Hero cat and dog are regular blood donors to help other pets in need
An animal lover who spotted an appeal to give blood while she waited to see a vet has revealed that her two beloved pets are now regular donors.
Determined to help other animals in crisis, Mandie Pannell, 35, and her partner, Thomas Mills, 36, have now taken their five-year-old moggie, Weasley, to donate 10 times and six-year-old English pointer, Spock, five times.
University nurse educator Mandie, who lives near Potter’s Bar, Hertfordshire, is so proud of veteran donor Weasley that she entered him for a special hero award.
‘Weasley is absolutely a hero,’ she says.
‘He’s so good with the blood donations. He looks after the dog – especially when he’s scared – and he looks after our younger cat, who we are hoping will donate when he turns one.
‘Weasley’s so comfortable donating and purrs so much they even find it difficult to hear his heartbeat.
‘I entered him for the Petplan Pet Awards, in the Hero Pet of the Year category, as I also thought it would help spread the word about animal blood donors and he’s made it to the finals.
‘Not enough people know about animal – and especially feline – donors.
‘This is England – we’re a nation of animal lovers. We do things for each other. And it’s just a nice thing to be able to help someone else’s animal out.’
When Mandie and Thomas set up home together in 2015, they already had his dog, Spock – who he had raised since he was a tiny puppy – and black Labrador Banjo, who sadly died, aged 12, in 2017.
But, in November 2016, Weasley joined the clan as a surprise birthday present for Mandie’s 31st.
‘Thomas agreed to let me have a cat and, on my birthday on 3 November, he came home with Weasley – the best gift I’ve ever had,’ she says.
‘He’s named after the Weasley family in Harry Potter – as he’s ginger and he’s trouble!
‘He does occasionally still act like a kitten and he can be a bit of a handful. He’s extremely playful, loves cuddling, and loves “hunting” jumpers.’
Despite some rivalry, Weasley and Spock are very close.
‘From the get-go, Weasley has veered between bullying and cuddling up to Spock,’ says Mandie.
‘They’re like siblings – even if they sometimes hate each other. But they can also be really sweet together.’
In mid-2018, Weasley limped home late one summer evening with a wound on his back left leg.
‘It really upset me. We sensed that he’d attacked something and lost. He had a laceration and a bit of flesh missing from his leg,’ says Mandie.
Too late to go to their normal vets’ surgery, after looking up local out-of-hours providers, Mandie took Weasley to the nearby Royal Veterinary College.
‘We took him over there to be seen and they cleaned and dressed the wound and glued him up,’ she says.
‘While we were waiting, I saw a sign that they were looking for animal blood donors. I’d never known this to be a thing before that.’

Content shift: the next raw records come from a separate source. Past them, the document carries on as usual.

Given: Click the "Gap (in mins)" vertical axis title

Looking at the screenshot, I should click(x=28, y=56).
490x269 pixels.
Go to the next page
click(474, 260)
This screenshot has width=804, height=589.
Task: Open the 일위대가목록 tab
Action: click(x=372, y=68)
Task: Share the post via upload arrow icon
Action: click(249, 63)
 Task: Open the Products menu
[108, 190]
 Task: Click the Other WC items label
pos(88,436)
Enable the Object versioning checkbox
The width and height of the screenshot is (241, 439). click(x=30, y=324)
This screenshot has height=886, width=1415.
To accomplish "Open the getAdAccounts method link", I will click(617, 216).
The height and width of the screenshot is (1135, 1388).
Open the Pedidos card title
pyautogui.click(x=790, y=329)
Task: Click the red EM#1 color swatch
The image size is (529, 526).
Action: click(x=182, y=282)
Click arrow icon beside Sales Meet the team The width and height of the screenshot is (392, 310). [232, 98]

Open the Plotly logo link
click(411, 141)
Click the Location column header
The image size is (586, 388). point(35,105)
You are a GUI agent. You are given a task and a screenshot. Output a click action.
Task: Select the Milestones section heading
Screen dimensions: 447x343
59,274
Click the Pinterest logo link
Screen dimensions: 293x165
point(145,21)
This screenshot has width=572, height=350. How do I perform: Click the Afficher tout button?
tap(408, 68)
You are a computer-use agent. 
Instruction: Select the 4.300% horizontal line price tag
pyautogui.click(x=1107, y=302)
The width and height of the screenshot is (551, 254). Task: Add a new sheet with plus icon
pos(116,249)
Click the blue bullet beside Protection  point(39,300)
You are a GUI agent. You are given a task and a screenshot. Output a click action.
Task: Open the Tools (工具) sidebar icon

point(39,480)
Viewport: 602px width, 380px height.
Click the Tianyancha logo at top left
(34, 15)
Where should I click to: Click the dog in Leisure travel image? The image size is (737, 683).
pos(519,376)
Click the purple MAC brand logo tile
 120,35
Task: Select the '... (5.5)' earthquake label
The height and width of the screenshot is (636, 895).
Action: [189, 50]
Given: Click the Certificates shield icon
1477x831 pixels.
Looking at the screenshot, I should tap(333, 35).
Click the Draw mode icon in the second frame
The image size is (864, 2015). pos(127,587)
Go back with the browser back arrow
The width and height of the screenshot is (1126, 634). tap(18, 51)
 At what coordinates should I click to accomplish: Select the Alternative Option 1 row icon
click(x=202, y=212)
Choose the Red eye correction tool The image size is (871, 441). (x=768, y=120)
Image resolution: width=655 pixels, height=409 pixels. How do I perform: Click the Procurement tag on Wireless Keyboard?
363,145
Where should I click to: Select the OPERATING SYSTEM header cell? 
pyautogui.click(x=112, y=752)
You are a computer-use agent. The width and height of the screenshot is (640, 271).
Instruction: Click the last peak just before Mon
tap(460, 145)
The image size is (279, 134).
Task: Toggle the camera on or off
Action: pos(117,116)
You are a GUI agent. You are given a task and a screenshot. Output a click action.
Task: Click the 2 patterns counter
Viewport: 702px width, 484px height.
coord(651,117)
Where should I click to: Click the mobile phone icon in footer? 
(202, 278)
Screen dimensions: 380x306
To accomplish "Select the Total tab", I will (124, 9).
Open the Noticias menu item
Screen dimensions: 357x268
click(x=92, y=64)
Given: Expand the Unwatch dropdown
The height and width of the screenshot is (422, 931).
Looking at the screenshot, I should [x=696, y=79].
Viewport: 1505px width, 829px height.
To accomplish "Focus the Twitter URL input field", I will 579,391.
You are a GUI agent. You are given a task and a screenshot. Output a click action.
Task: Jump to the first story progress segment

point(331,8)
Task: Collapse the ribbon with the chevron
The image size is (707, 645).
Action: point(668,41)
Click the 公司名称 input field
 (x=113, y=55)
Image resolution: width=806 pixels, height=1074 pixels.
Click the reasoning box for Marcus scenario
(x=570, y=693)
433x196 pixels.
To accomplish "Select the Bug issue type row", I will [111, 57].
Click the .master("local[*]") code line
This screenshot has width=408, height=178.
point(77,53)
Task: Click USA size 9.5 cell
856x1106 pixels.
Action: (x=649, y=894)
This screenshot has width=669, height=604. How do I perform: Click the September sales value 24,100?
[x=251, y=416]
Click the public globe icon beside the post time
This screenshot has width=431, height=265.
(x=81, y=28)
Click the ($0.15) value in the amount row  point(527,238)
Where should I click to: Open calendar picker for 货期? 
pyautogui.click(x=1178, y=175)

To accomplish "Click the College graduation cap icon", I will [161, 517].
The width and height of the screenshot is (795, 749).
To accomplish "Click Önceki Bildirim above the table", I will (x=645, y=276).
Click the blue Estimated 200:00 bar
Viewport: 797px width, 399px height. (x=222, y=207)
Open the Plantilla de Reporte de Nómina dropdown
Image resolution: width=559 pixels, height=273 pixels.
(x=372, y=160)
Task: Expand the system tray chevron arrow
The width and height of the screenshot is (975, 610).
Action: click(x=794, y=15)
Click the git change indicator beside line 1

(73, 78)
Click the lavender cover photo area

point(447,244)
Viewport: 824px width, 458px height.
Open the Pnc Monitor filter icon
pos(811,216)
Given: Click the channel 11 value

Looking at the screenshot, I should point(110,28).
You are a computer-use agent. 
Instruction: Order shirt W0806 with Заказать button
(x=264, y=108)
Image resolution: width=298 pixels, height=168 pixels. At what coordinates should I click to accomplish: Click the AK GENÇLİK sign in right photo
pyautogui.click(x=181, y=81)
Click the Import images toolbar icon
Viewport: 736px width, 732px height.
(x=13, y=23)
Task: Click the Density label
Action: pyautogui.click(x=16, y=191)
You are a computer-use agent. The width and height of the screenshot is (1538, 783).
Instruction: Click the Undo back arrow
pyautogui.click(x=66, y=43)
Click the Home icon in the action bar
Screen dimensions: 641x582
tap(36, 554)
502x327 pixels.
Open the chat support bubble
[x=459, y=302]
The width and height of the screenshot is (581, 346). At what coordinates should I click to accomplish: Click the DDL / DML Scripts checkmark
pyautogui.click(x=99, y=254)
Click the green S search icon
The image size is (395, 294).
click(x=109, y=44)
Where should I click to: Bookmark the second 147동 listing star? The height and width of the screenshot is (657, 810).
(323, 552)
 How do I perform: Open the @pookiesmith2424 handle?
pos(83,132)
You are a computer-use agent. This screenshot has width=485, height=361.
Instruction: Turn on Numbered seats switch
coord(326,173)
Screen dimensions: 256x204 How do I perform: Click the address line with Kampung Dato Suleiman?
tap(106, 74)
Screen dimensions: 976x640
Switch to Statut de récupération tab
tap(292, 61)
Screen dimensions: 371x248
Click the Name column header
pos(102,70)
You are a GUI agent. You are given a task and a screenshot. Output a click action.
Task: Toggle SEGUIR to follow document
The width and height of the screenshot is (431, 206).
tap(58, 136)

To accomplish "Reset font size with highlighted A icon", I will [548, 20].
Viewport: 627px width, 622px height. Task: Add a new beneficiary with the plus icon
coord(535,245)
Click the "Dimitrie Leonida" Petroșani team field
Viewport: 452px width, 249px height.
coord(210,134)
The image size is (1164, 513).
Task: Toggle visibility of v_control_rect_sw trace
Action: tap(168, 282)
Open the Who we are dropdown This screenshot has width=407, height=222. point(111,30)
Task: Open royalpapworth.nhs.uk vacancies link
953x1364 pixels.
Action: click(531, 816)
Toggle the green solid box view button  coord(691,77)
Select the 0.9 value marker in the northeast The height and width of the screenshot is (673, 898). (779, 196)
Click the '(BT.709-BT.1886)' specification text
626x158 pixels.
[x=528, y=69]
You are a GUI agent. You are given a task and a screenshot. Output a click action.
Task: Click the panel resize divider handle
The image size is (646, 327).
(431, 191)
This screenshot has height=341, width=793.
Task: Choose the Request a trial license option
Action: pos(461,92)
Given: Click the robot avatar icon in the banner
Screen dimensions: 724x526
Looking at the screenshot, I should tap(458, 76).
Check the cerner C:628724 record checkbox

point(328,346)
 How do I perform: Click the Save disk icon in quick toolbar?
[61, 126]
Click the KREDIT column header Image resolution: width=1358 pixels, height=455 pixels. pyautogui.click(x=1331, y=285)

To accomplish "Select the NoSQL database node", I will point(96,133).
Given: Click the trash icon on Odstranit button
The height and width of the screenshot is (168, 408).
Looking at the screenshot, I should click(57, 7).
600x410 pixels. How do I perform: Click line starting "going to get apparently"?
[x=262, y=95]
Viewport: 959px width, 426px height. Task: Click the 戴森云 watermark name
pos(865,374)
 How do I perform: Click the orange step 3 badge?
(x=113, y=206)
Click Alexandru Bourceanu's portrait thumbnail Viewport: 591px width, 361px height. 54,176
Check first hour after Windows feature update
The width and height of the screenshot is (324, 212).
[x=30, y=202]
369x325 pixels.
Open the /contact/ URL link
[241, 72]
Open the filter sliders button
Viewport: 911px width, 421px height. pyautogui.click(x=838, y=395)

Mandie made the decision to sign her furry friend up, knowing the importance of donating, as an experienced nurse.
‘Once he was all healed up and better, I emailed and asked for more information,’ she says.
‘They have to be clear of any medication for eight weeks, so about three months after the injury he gave his first lot of blood.
‘He’s just given his 10th donation – as it’s every three to four months for cats. He’s a true hero.’
Now, Mandie is contacted around every 12 weeks and asked to bring Weasley in over the next few days.
The team give him a thorough health check by a vet, shave a patch of fur and take blood, all while ‘giving him lots of fuss,’ according to Mandie.
‘I drop him off and they phone when the donation is finished,’ she says. ‘Then he gets intravenous fluids just to help him, as cats don’t recover as much as dogs, as they’re quite small.
‘The actual donation takes around 10 minutes and after three or four hours I go and pick him up.’
The service also assesses the animals beforehand to ensure they are suitable to be blood donors.
Mandie says: ‘One of the things I love about the donor service is that they are so good with animals. They assess them first and see if their temperament is suitable and they won’t be unduly stressed.
‘Weasley has been so chilled – he’s an ideal candidate.’
The amount of blood donated also depends on the weight of the cat – who must weigh 4lb minimum.
For Spock, who became a donor around the same time, the process is quicker, as dogs do not need rehydration fluids afterwards.
‘The teams that do this are absolutely amazing at keeping the animals calm,’ Mandie adds.
‘They’re also excellent at dealing with the worries of an owner – as sometimes it’s like with children, when the parents are more worried than the child.
‘But I know if something happened to one of my animals and they needed blood I’d want it to be there, so this really is important.
‘The idea of another pet owner not having access to the blood that could save their beloved animal just breaks my heart.’
When Mandie was emailed by Petplan, she immediately decided to put forward Weasley for the award.
‘Not enough people know about cat blood donation and I saw this award as a really good way to try and bring a little bit more awareness to it,’ she says. ‘And, of course, Weasley is a true hero, so he deserves to win.’